§ About this exercise
The records below should be printed once more, exactly as they appear.

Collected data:
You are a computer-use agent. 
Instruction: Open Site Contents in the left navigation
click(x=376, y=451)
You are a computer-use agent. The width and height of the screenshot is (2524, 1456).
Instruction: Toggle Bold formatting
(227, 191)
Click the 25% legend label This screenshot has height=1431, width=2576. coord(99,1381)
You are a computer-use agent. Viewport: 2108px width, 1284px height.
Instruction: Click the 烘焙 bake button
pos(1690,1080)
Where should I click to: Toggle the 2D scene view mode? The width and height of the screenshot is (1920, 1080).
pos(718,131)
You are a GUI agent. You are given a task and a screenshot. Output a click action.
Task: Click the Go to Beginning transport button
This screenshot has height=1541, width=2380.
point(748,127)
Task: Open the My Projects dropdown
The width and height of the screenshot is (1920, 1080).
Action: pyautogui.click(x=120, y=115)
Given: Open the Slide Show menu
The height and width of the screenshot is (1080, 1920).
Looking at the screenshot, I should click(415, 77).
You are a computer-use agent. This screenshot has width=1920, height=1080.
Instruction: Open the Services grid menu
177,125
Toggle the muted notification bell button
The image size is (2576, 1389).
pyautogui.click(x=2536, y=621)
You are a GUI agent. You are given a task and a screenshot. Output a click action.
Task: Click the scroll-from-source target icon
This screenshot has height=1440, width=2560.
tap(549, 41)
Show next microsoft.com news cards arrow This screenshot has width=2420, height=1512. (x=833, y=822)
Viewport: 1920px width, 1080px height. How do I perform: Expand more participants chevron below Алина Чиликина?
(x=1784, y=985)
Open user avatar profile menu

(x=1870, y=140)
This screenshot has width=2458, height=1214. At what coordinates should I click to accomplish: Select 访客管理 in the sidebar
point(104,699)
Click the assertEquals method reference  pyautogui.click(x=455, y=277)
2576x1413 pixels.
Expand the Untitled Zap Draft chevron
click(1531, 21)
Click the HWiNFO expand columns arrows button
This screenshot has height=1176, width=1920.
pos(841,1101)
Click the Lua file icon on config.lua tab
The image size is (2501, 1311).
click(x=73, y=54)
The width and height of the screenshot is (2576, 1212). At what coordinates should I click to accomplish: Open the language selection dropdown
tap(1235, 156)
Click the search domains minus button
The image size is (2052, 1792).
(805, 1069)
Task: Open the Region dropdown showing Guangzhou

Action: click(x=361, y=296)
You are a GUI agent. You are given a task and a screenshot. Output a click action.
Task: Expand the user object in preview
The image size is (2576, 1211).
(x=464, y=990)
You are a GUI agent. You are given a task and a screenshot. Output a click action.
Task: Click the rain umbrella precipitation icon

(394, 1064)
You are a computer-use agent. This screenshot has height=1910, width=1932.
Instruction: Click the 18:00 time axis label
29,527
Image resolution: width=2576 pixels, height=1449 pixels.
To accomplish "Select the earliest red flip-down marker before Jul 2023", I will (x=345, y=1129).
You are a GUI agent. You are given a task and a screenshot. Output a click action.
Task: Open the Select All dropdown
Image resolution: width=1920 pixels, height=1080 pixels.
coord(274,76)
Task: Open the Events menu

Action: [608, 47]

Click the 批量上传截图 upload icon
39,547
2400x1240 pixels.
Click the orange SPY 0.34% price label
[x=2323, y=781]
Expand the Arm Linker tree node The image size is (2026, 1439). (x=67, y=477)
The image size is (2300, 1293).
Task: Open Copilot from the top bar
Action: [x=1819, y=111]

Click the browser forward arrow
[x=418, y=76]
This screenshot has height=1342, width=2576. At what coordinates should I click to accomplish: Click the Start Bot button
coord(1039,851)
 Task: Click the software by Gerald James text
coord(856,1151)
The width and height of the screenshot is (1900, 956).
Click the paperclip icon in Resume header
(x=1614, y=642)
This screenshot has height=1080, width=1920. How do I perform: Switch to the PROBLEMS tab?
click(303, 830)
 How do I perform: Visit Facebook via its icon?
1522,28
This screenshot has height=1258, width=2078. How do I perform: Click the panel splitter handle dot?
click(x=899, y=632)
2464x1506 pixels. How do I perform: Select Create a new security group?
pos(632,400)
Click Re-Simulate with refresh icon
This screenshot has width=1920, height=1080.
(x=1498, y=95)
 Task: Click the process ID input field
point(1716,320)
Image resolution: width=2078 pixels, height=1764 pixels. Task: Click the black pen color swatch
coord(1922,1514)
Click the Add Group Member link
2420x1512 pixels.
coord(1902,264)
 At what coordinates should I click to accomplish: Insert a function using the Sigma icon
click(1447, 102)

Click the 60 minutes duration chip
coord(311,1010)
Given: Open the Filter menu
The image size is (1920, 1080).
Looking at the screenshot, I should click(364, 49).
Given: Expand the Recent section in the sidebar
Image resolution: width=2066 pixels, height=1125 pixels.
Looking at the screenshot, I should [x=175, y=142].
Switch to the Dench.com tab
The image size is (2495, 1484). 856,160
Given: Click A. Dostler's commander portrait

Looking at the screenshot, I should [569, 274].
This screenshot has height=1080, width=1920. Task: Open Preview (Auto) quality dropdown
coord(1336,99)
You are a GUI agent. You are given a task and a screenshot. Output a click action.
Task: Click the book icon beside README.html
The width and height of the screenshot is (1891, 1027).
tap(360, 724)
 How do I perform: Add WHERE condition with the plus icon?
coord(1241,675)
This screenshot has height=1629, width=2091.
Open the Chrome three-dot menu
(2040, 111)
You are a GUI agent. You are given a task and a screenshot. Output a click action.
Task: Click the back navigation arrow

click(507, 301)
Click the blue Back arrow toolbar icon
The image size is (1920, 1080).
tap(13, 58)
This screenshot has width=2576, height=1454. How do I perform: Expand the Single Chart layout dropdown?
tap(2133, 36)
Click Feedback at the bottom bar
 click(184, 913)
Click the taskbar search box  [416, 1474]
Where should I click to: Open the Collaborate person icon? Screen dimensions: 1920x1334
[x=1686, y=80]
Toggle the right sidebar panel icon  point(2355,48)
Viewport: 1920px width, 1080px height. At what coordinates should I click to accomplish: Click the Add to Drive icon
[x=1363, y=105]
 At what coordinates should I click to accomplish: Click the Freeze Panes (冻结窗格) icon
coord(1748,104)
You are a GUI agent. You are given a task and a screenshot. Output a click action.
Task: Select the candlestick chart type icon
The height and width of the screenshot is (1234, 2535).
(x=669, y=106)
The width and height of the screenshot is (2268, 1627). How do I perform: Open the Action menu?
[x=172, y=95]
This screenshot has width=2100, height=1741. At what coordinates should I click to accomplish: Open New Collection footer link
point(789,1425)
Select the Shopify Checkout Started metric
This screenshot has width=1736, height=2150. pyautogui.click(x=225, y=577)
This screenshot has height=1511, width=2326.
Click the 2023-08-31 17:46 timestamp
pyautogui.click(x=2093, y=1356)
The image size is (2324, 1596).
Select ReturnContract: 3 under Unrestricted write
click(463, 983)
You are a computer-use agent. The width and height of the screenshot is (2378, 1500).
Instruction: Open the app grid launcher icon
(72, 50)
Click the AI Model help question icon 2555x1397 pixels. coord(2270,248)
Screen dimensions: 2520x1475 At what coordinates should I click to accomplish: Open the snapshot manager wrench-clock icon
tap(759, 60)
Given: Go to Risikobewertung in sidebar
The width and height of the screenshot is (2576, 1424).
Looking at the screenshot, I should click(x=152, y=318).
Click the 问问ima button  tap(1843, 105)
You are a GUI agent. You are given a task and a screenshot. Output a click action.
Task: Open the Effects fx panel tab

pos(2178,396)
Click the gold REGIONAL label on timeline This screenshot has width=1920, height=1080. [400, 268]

§ Answer section
You are a computer-use agent. 
Instruction: Open Site Contents in the left navigation
click(x=376, y=451)
You are a computer-use agent. The width and height of the screenshot is (2524, 1456).
Instruction: Toggle Bold formatting
(227, 191)
Click the 25% legend label This screenshot has height=1431, width=2576. coord(99,1381)
You are a computer-use agent. Viewport: 2108px width, 1284px height.
Instruction: Click the 烘焙 bake button
pos(1690,1080)
Where should I click to: Toggle the 2D scene view mode? The width and height of the screenshot is (1920, 1080).
pos(718,131)
You are a GUI agent. You are given a task and a screenshot. Output a click action.
Task: Click the Go to Beginning transport button
This screenshot has height=1541, width=2380.
point(748,127)
Task: Open the My Projects dropdown
The width and height of the screenshot is (1920, 1080).
Action: pyautogui.click(x=120, y=115)
Given: Open the Slide Show menu
The height and width of the screenshot is (1080, 1920).
Looking at the screenshot, I should click(415, 77).
You are a computer-use agent. This screenshot has width=1920, height=1080.
Instruction: Open the Services grid menu
177,125
Toggle the muted notification bell button
The image size is (2576, 1389).
pyautogui.click(x=2536, y=621)
You are a GUI agent. You are given a task and a screenshot. Output a click action.
Task: Click the scroll-from-source target icon
This screenshot has height=1440, width=2560.
tap(549, 41)
Show next microsoft.com news cards arrow This screenshot has width=2420, height=1512. (x=833, y=822)
Viewport: 1920px width, 1080px height. How do I perform: Expand more participants chevron below Алина Чиликина?
(x=1784, y=985)
Open user avatar profile menu

(x=1870, y=140)
This screenshot has width=2458, height=1214. At what coordinates should I click to accomplish: Select 访客管理 in the sidebar
point(104,699)
Click the assertEquals method reference  pyautogui.click(x=455, y=277)
2576x1413 pixels.
Expand the Untitled Zap Draft chevron
click(1531, 21)
Click the HWiNFO expand columns arrows button
This screenshot has height=1176, width=1920.
pos(841,1101)
Click the Lua file icon on config.lua tab
The image size is (2501, 1311).
click(x=73, y=54)
The width and height of the screenshot is (2576, 1212). At what coordinates should I click to accomplish: Open the language selection dropdown
tap(1235, 156)
Click the search domains minus button
The image size is (2052, 1792).
(805, 1069)
Task: Open the Region dropdown showing Guangzhou

Action: click(x=361, y=296)
You are a GUI agent. You are given a task and a screenshot. Output a click action.
Task: Expand the user object in preview
The image size is (2576, 1211).
(x=464, y=990)
You are a GUI agent. You are given a task and a screenshot. Output a click action.
Task: Click the rain umbrella precipitation icon

(394, 1064)
You are a computer-use agent. This screenshot has height=1910, width=1932.
Instruction: Click the 18:00 time axis label
29,527
Image resolution: width=2576 pixels, height=1449 pixels.
To accomplish "Select the earliest red flip-down marker before Jul 2023", I will (x=345, y=1129).
You are a GUI agent. You are given a task and a screenshot. Output a click action.
Task: Open the Select All dropdown
Image resolution: width=1920 pixels, height=1080 pixels.
coord(274,76)
Task: Open the Events menu

Action: [608, 47]

Click the 批量上传截图 upload icon
39,547
2400x1240 pixels.
Click the orange SPY 0.34% price label
[x=2323, y=781]
Expand the Arm Linker tree node The image size is (2026, 1439). (x=67, y=477)
The image size is (2300, 1293).
Task: Open Copilot from the top bar
Action: [x=1819, y=111]

Click the browser forward arrow
[x=418, y=76]
This screenshot has height=1342, width=2576. At what coordinates should I click to accomplish: Click the Start Bot button
coord(1039,851)
 Task: Click the software by Gerald James text
coord(856,1151)
The width and height of the screenshot is (1900, 956).
Click the paperclip icon in Resume header
(x=1614, y=642)
This screenshot has height=1080, width=1920. How do I perform: Switch to the PROBLEMS tab?
click(303, 830)
 How do I perform: Visit Facebook via its icon?
1522,28
This screenshot has height=1258, width=2078. How do I perform: Click the panel splitter handle dot?
click(x=899, y=632)
2464x1506 pixels. How do I perform: Select Create a new security group?
pos(632,400)
Click Re-Simulate with refresh icon
This screenshot has width=1920, height=1080.
(x=1498, y=95)
 Task: Click the process ID input field
point(1716,320)
Image resolution: width=2078 pixels, height=1764 pixels. Task: Click the black pen color swatch
coord(1922,1514)
Click the Add Group Member link
2420x1512 pixels.
coord(1902,264)
 At what coordinates should I click to accomplish: Insert a function using the Sigma icon
click(1447, 102)

Click the 60 minutes duration chip
coord(311,1010)
Given: Open the Filter menu
The image size is (1920, 1080).
Looking at the screenshot, I should click(364, 49).
Given: Expand the Recent section in the sidebar
Image resolution: width=2066 pixels, height=1125 pixels.
Looking at the screenshot, I should [x=175, y=142].
Switch to the Dench.com tab
The image size is (2495, 1484). 856,160
Given: Click A. Dostler's commander portrait

Looking at the screenshot, I should [569, 274].
This screenshot has height=1080, width=1920. Task: Open Preview (Auto) quality dropdown
coord(1336,99)
You are a GUI agent. You are given a task and a screenshot. Output a click action.
Task: Click the book icon beside README.html
The width and height of the screenshot is (1891, 1027).
tap(360, 724)
 How do I perform: Add WHERE condition with the plus icon?
coord(1241,675)
This screenshot has height=1629, width=2091.
Open the Chrome three-dot menu
(2040, 111)
You are a GUI agent. You are given a task and a screenshot. Output a click action.
Task: Click the back navigation arrow

click(507, 301)
Click the blue Back arrow toolbar icon
The image size is (1920, 1080).
tap(13, 58)
This screenshot has width=2576, height=1454. How do I perform: Expand the Single Chart layout dropdown?
tap(2133, 36)
Click Feedback at the bottom bar
 click(184, 913)
Click the taskbar search box  [416, 1474]
Where should I click to: Open the Collaborate person icon? Screen dimensions: 1920x1334
[x=1686, y=80]
Toggle the right sidebar panel icon  point(2355,48)
Viewport: 1920px width, 1080px height. At what coordinates should I click to accomplish: Click the Add to Drive icon
[x=1363, y=105]
 At what coordinates should I click to accomplish: Click the Freeze Panes (冻结窗格) icon
coord(1748,104)
You are a GUI agent. You are given a task and a screenshot. Output a click action.
Task: Select the candlestick chart type icon
The height and width of the screenshot is (1234, 2535).
(x=669, y=106)
The width and height of the screenshot is (2268, 1627). How do I perform: Open the Action menu?
[x=172, y=95]
This screenshot has width=2100, height=1741. At what coordinates should I click to accomplish: Open New Collection footer link
point(789,1425)
Select the Shopify Checkout Started metric
This screenshot has width=1736, height=2150. pyautogui.click(x=225, y=577)
This screenshot has height=1511, width=2326.
Click the 2023-08-31 17:46 timestamp
pyautogui.click(x=2093, y=1356)
The image size is (2324, 1596).
Select ReturnContract: 3 under Unrestricted write
click(463, 983)
You are a computer-use agent. The width and height of the screenshot is (2378, 1500).
Instruction: Open the app grid launcher icon
(72, 50)
Click the AI Model help question icon 2555x1397 pixels. coord(2270,248)
Screen dimensions: 2520x1475 At what coordinates should I click to accomplish: Open the snapshot manager wrench-clock icon
tap(759, 60)
Given: Go to Risikobewertung in sidebar
The width and height of the screenshot is (2576, 1424).
Looking at the screenshot, I should click(x=152, y=318).
Click the 问问ima button  tap(1843, 105)
You are a GUI agent. You are given a task and a screenshot. Output a click action.
Task: Open the Effects fx panel tab

pos(2178,396)
Click the gold REGIONAL label on timeline This screenshot has width=1920, height=1080. [400, 268]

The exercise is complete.